Savira masih menunduk dan kini bahunya bergetar seperti sedang menahan tangis. Yesi sudah berpindah tempat di sebelah Savira untuk menenangkannya. Sisi yang daritadi hanya menonton mulai bertindak menenangkanku, menyuruhku untuk mengecilkan volume suaraku karena sekarang seluruh isi kelas menaruh perhatian penuh padaku. Tapi, aku tidak mengacuhkannya.

"Aku mau kamu berhenti ikut klub fotografi itu. Aku gak mau kamu ketemuan terus sama dia. Ngerti? Minggir!" nada suaraku masih tinggi.

Savira berdiri dari kursinya dan memberiku jalan untuk keluar, masih dengan menangis dan Yesi merangkul bahunya. Aku keluar kelas dengan wajah berkeringat menahan emosi yang menggelegak. Aku butuh tempat untuk menenangkan diri.

/Savira POV/

Jam istirahat, aku tetap di kelas ditemani Sisi dan Yesi. Selera makanku hilang, lalu Sisi dan Yesi tidak ingin meninggalkanku sendirian di kelas. Akhirnya, kami bertiga memutuskan untuk tetap di kelas. Kami membicarakan masalah tadi.

"Jangan, dong, Sav! Kamu ikut klub itu, kan, bukan untuk ketemu sama Kak Agatya aja. Kamu bisa jaga jarak sama dia, kan?" Sisi langsung tidak menyetujui keputusanku untuk berhenti di klub fotografi.

"Bisa, sih! Tapi, percuma kalau Leon masih marah. Sebelumnya, aku udah gak kontakan lagi sama dia.

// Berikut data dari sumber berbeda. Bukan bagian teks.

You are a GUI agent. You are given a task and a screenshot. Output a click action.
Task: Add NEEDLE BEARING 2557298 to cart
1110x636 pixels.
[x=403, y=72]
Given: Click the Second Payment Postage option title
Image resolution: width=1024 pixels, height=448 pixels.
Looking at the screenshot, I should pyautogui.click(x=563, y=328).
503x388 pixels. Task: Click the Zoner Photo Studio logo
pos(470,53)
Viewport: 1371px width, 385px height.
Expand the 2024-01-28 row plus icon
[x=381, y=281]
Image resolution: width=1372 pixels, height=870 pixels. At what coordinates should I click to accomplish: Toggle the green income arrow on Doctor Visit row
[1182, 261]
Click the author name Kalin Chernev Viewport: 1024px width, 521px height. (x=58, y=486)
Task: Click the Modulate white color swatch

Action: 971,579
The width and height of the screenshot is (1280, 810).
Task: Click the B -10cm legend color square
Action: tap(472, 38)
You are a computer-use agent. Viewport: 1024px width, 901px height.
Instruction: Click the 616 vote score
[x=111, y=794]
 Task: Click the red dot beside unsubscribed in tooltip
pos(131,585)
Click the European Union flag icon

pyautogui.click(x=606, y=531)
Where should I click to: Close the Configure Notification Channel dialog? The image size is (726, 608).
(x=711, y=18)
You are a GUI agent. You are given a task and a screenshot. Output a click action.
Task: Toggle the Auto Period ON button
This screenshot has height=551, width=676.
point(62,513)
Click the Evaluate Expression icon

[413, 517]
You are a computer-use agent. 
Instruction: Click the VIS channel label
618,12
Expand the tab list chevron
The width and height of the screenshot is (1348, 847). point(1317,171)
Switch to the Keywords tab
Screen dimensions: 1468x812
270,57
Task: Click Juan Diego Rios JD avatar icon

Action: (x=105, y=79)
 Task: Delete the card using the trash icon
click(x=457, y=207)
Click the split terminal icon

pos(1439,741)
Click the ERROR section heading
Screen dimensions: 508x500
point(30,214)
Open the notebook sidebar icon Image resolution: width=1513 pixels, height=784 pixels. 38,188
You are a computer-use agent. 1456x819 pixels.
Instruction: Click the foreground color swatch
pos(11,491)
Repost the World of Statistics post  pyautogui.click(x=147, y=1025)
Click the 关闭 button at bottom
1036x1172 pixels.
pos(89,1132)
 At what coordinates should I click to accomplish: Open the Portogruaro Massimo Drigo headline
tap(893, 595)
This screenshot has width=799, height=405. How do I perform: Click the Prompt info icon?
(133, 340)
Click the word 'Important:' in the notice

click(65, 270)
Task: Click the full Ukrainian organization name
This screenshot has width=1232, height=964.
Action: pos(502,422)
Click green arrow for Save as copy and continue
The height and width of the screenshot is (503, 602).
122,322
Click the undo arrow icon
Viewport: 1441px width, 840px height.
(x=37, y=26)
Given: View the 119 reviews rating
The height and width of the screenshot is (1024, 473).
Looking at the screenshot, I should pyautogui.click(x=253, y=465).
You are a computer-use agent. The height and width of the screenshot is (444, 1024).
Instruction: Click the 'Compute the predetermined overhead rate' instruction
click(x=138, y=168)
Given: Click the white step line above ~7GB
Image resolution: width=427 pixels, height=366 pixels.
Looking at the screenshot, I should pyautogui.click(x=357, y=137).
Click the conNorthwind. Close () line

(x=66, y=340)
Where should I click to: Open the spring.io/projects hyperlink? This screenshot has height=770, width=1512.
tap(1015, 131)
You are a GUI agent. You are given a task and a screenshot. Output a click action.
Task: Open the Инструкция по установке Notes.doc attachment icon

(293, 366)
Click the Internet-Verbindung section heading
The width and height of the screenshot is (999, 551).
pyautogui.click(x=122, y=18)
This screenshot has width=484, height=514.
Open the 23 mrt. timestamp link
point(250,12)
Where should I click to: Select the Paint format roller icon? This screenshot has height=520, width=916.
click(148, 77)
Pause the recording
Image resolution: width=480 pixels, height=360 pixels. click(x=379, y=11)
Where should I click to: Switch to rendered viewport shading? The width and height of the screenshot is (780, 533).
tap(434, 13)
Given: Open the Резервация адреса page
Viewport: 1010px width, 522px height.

Aku sendiri kaget waktu dia muncul tiba-tiba kasi binder itu."

"Ya udah, jangan berhenti! Walau dia pacar kamu, dia gak bisa larang kamu gitu aja." Yesi juga sependapat dengan Sisi.

Namun, aku masih ragu. Aku diam tidak menjawab. Aku ingin sekali tetap mengikuti klub fotografi, tapi aku takut Leon akan semakin marah padaku.

"Sav, paling Leon cuma marah aja. Makanya dia sampai bilang gitu. Aku yakin dia gak maksud buat melarang kegiatan kamu." suara Sisi melunak dan ia memegang bahuku, berusaha meyakinkanku bahwa "tidak apa-apa jika aku tetap mengikuti klub fotografi"

Ya, mungkin karena Leon sedang dikuasai amarah. Rasanya tidak apa jika aku tidak menuruti perkataannya.